> TASK STATEMENT
Exactly and only the lines from the line holding "Given: Click the Try us out subtitle" to the end of the records should be reproduced. Leave pictures out.

---------- MATERIAL SUPPLIED

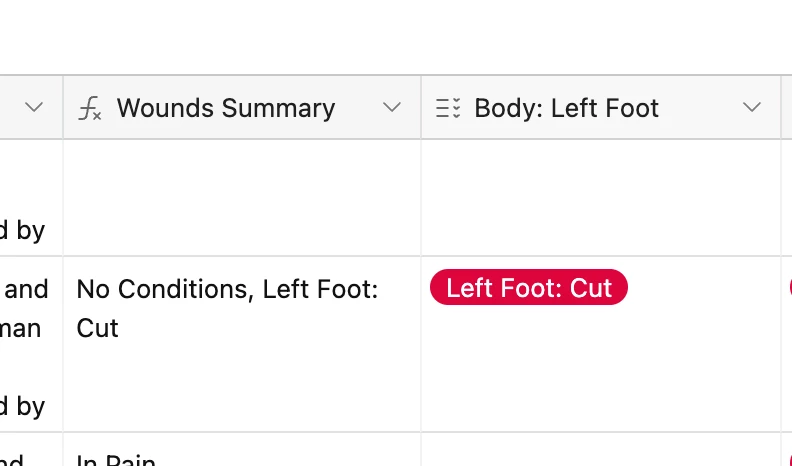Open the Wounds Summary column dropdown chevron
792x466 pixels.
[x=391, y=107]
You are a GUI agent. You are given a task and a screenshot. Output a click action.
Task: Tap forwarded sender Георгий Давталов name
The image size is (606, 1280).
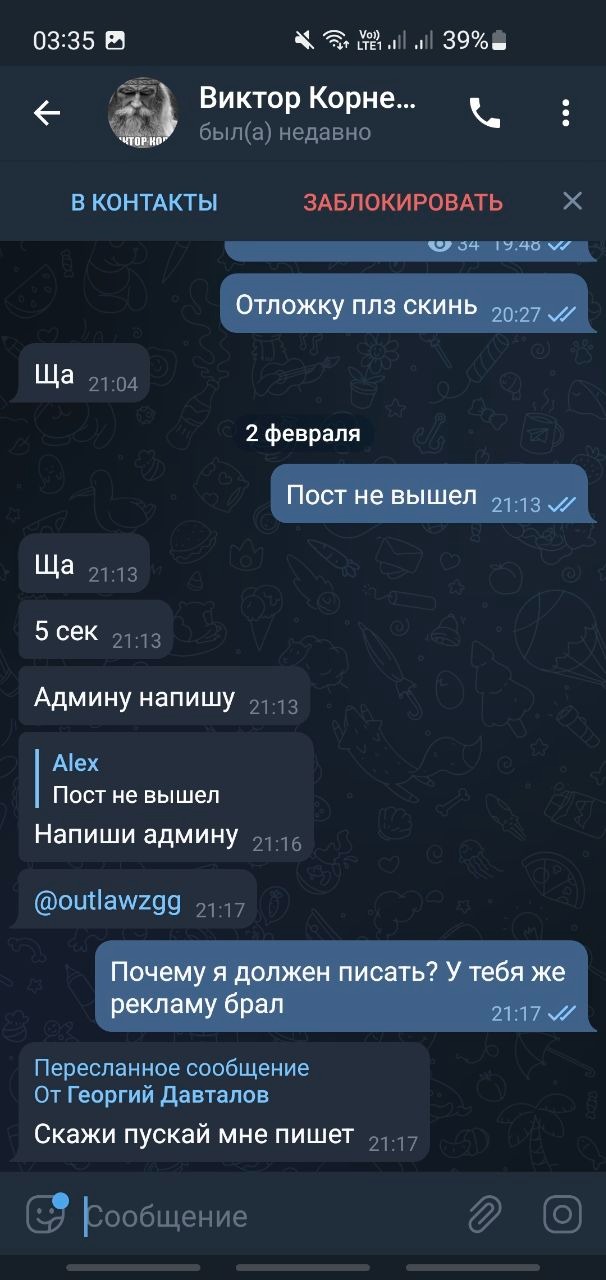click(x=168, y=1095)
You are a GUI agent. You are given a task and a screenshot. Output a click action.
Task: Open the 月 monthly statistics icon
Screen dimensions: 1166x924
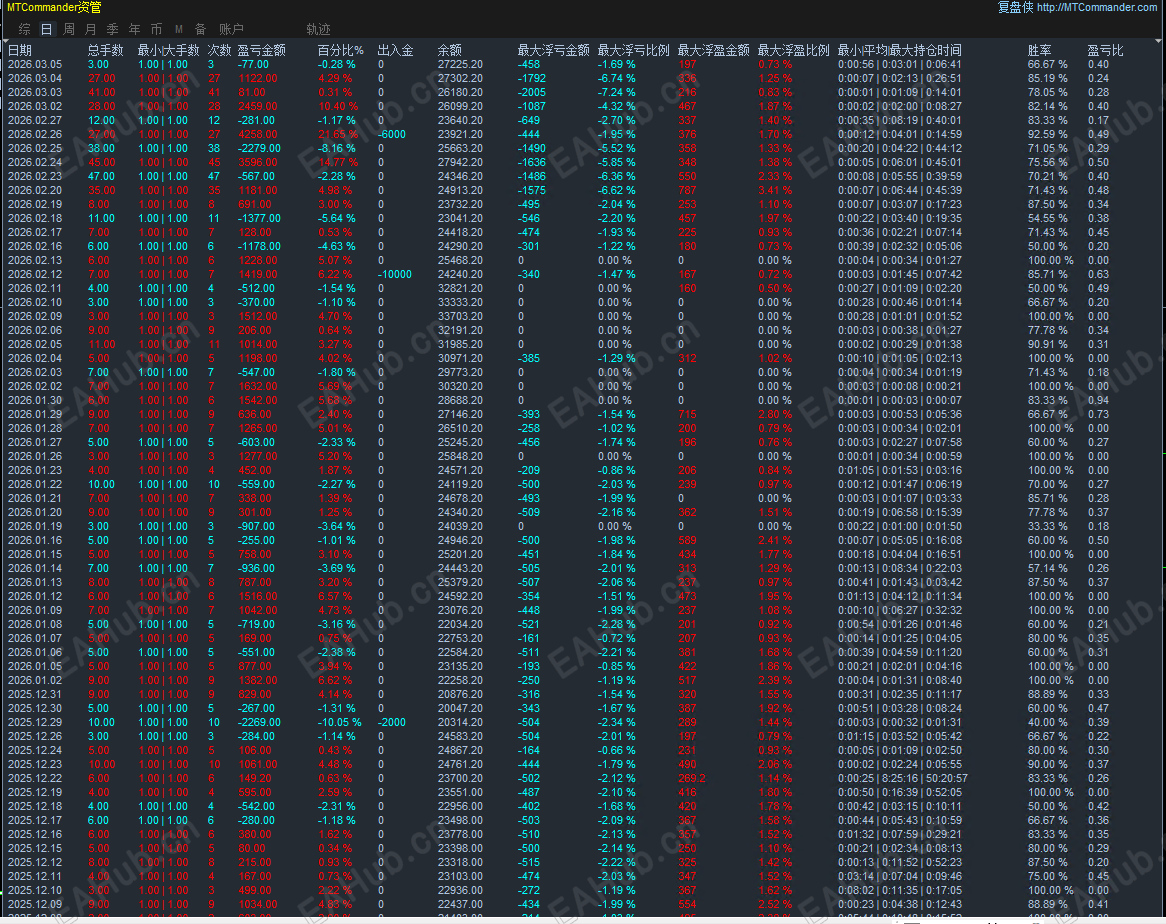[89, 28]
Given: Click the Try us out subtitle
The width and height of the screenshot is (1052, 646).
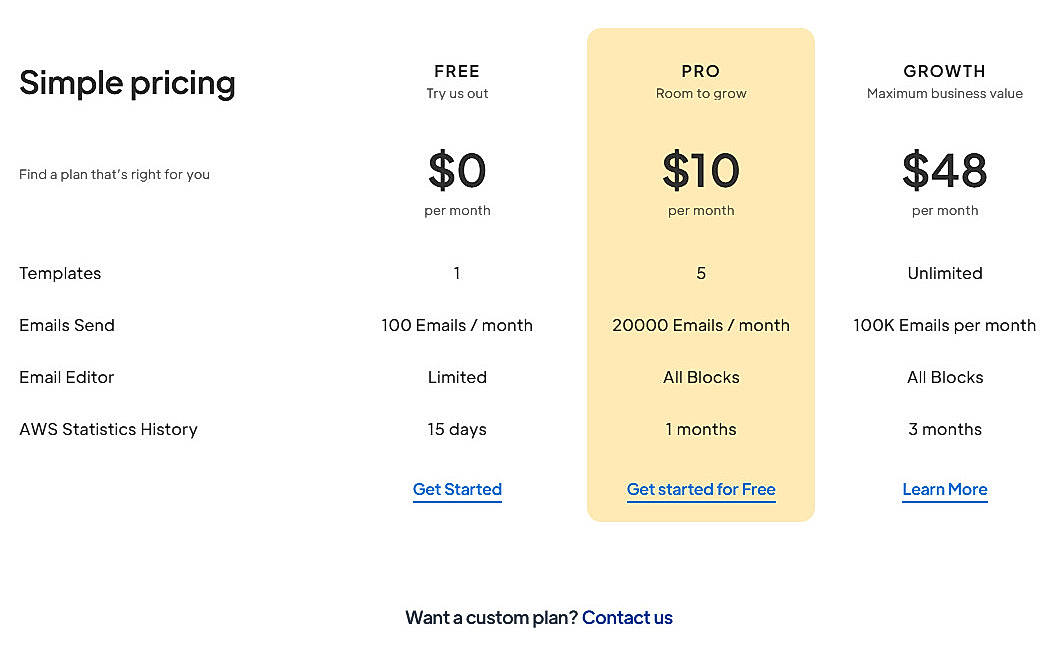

--------------------

> SOLUTION TO THIS PROBLEM
Given: Click the Try us out subtitle
The width and height of the screenshot is (1052, 646).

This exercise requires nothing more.